WHAT IS NEEDED:
Could you repeat the data word for word, from the line with "This screenshot has height=184, width=356." up to and including the line with "Action: click(x=298, y=83)"?
=== SUPPLIED MATERIAL ===
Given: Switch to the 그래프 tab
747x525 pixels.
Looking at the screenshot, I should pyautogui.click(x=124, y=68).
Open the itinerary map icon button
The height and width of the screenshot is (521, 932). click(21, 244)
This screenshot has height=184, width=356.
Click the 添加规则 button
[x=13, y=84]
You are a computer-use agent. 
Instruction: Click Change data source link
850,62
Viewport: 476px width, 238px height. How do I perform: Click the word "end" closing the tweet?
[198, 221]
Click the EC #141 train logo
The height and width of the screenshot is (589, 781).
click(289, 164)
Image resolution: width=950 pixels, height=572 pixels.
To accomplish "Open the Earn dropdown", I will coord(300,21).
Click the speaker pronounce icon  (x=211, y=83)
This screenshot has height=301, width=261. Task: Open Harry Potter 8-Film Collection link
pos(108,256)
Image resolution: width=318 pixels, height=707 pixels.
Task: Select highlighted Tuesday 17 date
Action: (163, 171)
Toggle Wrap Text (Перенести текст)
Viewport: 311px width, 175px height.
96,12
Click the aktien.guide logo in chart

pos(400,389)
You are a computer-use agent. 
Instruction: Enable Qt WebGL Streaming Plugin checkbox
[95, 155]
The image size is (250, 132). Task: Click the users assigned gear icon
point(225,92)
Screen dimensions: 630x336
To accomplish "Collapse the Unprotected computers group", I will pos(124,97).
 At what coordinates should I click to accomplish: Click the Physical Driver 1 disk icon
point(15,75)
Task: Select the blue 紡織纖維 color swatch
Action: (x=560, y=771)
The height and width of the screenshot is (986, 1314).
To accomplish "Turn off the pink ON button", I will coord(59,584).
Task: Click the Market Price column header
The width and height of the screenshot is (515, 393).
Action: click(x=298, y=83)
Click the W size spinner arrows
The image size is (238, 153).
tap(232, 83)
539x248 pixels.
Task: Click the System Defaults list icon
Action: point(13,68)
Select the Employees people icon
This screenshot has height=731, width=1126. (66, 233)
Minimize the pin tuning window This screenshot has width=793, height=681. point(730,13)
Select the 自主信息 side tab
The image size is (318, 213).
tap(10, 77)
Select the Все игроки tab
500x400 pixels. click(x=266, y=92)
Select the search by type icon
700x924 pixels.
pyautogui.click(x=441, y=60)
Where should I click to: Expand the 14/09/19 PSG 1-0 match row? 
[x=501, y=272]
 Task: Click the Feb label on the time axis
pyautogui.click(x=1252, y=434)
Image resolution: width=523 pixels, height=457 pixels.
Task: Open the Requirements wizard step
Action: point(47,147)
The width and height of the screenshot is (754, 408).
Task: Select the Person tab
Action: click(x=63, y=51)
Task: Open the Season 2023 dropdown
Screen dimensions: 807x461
===
EXERCISE SOLUTION:
This screenshot has height=184, width=356.
Click the 添加规则 button
[x=13, y=84]
You are a computer-use agent. 
Instruction: Click Change data source link
850,62
Viewport: 476px width, 238px height. How do I perform: Click the word "end" closing the tweet?
[198, 221]
Click the EC #141 train logo
The height and width of the screenshot is (589, 781).
click(289, 164)
Image resolution: width=950 pixels, height=572 pixels.
To accomplish "Open the Earn dropdown", I will coord(300,21).
Click the speaker pronounce icon  (x=211, y=83)
This screenshot has height=301, width=261. Task: Open Harry Potter 8-Film Collection link
pos(108,256)
Image resolution: width=318 pixels, height=707 pixels.
Task: Select highlighted Tuesday 17 date
Action: (163, 171)
Toggle Wrap Text (Перенести текст)
Viewport: 311px width, 175px height.
96,12
Click the aktien.guide logo in chart

pos(400,389)
You are a computer-use agent. 
Instruction: Enable Qt WebGL Streaming Plugin checkbox
[95, 155]
The image size is (250, 132). Task: Click the users assigned gear icon
point(225,92)
Screen dimensions: 630x336
To accomplish "Collapse the Unprotected computers group", I will pos(124,97).
 At what coordinates should I click to accomplish: Click the Physical Driver 1 disk icon
point(15,75)
Task: Select the blue 紡織纖維 color swatch
Action: (x=560, y=771)
The height and width of the screenshot is (986, 1314).
To accomplish "Turn off the pink ON button", I will coord(59,584).
Task: Click the Market Price column header
The width and height of the screenshot is (515, 393).
Action: click(x=298, y=83)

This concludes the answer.